PAGE EXCERPT section start
Change. It's as inevitable as the rising and setting of the sun, but it's not always welcome, in fact it can be most unwelcome, depending on the circumstances. Let me explain.
My daughter Savanna, who is seven years old, holds a very special place in my heart. When she was just a little tot she developed something called septic hip, and though it's very common in children it requires surgery and anesthesia and all the worry and anxiety that go along with hospital stays. One of the most heart wrenching things in my life was seeing my little baby being wheeled into an operating room. Her surgery went well and she was back to normal in a couple of days, but the experience left me (and my wife as well) very protective of her, probably too much in some ways.
Not long afterwards Savanna got a little stuffed elephant for a present that she decided to name Ellie. At night, instead of reading a bedtime story I would lay on Savanna's bed with her and I would become Ellie. Holding the toy and using my best female voice imitation, we would talk about foreign places, do math problems, do dance moves, make up rhymes, and always tell each other what we were going to dream about, usually some exotic trip to a foreign land. Ellie became a part of the family, and a nightly ritual as soon as my wife had tucked Savanna in, for no sooner did my wife clear the bedroom door I'd hear "daddy" and in I would go and Savanna would hand me Ellie and we we're off on another adventure.
PAGE EXCERPT section end
**SET OF TASKS:**
a: Can you give the part of the Ellie piece again, from "Not long afterwards" through "on another adventure.", with "bedtime story" changed to "fairy tale"?
b: Do these statements agree with the Ellie piece? (i) Savanna is seven years old. (ii) After her surgery, Savanna took several weeks to get back to normal. (iii) The narrator's wife was the one who spoke as Ellie at night.
PROVIDED RECORDS section start
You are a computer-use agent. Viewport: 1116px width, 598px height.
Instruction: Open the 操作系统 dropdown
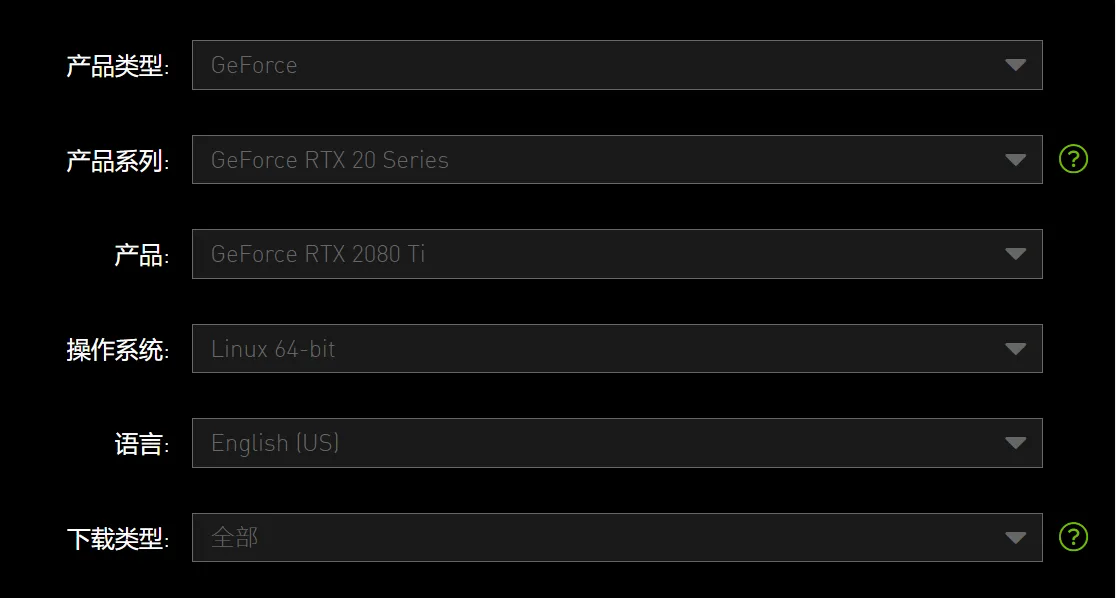[617, 348]
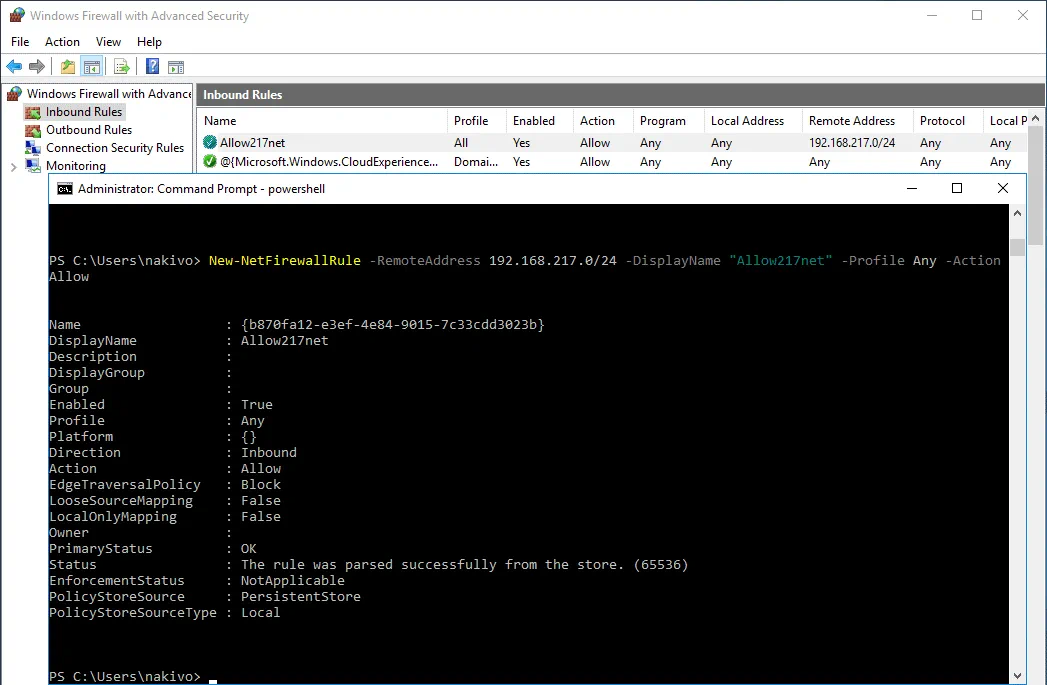1047x685 pixels.
Task: Sort rules by the Remote Address column header
Action: coord(851,121)
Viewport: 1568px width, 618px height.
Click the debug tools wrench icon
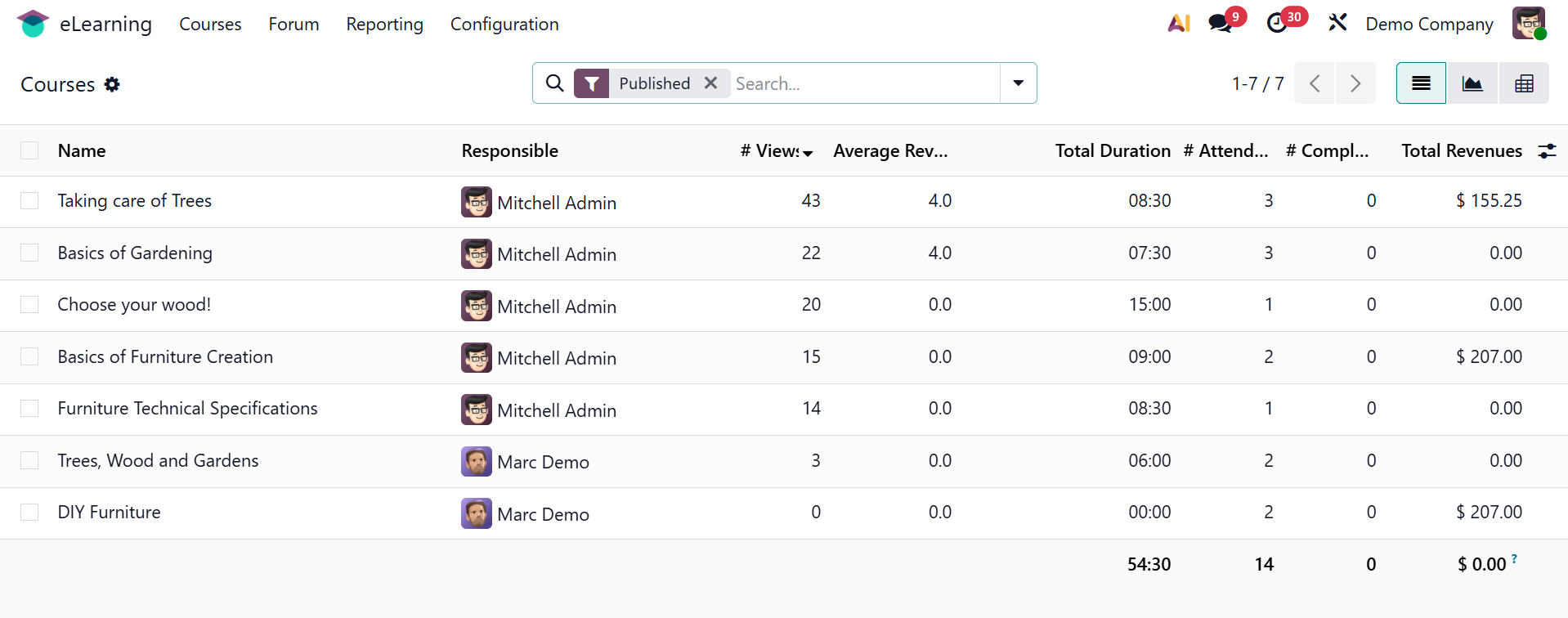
PROVIDED RECORDS section end
**ANSWERS TO THE EXERCISE:**
a:
Not long afterwards Savanna got a little stuffed elephant for a present that she decided to name Ellie. At night, instead of reading a fairy tale I would lay on Savanna's bed with her and I would become Ellie. Holding the toy and using my best female voice imitation, we would talk about foreign places, do math problems, do dance moves, make up rhymes, and always tell each other what we were going to dream about, usually some exotic trip to a foreign land. Ellie became a part of the family, and a nightly ritual as soon as my wife had tucked Savanna in, for no sooner did my wife clear the bedroom door I'd hear "daddy" and in I would go and Savanna would hand me Ellie and we we're off on another adventure.

b:
(i) Yes: "My daughter Savanna, who is seven years old"
(ii) No: "she was back to normal in a couple of days"
(iii) No: "I would lay on Savanna's bed with her and I would become Ellie"